“What makes me enjoy talking the most,” explains Milo, a Year 3 student, “is that everybody’s listened to you, and you’re part of the world, and you feel respected and important.”
Oracy — the ability to speak well — is a core pedagogy at School 21, a London-based public school.
“Speaking is a huge priority,” stresses Amy Gaunt, a Year 3 teacher. “It’s one of the biggest indicators of success later in life. It’s important in terms of their employability as they get older. It’s important in terms of wellbeing. If children aren’t able to express themselves and communicate how they’re feeling, they’re not going to be able to be successful members of society.”
Oracy is taught during assemblies and wellbeing classes, but “it’s embedded into every single lesson,” says Gaunt.
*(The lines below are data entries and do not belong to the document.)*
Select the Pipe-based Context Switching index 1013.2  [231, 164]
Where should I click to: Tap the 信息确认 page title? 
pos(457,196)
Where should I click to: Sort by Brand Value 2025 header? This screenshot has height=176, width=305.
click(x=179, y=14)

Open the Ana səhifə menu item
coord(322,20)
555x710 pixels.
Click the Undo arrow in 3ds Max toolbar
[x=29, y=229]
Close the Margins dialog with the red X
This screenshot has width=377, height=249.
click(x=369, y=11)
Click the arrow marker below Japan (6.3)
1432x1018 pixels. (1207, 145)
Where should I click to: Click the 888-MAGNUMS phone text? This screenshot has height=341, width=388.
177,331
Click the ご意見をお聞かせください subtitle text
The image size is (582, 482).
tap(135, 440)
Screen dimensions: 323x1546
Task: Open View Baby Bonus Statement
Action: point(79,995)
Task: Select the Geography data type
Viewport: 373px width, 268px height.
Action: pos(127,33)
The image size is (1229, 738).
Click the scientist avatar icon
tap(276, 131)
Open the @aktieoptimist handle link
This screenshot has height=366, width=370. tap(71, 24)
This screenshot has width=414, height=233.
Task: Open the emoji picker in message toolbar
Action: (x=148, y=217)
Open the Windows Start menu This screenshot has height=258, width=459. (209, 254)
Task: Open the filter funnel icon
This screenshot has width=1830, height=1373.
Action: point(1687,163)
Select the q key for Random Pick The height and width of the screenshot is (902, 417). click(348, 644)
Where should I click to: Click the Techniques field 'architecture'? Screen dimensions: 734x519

Students use oracy techniques in the classroom, every day, in every lesson — guided by their oracy framework — to discuss their ideas about Ancient Greece, problem solving, and explaining their learning in maths.From forming different groupings to using talking points, learn how you can integrate strategies for effective talk in your classroom.
How It’s Done
Embedding Oracy Into Your Classroom (It’s Already Happening)
The first step in embedding oracy into your classroom is accepting that it already happens — your students talk a lot, and you can leverage that, suggests Gaunt.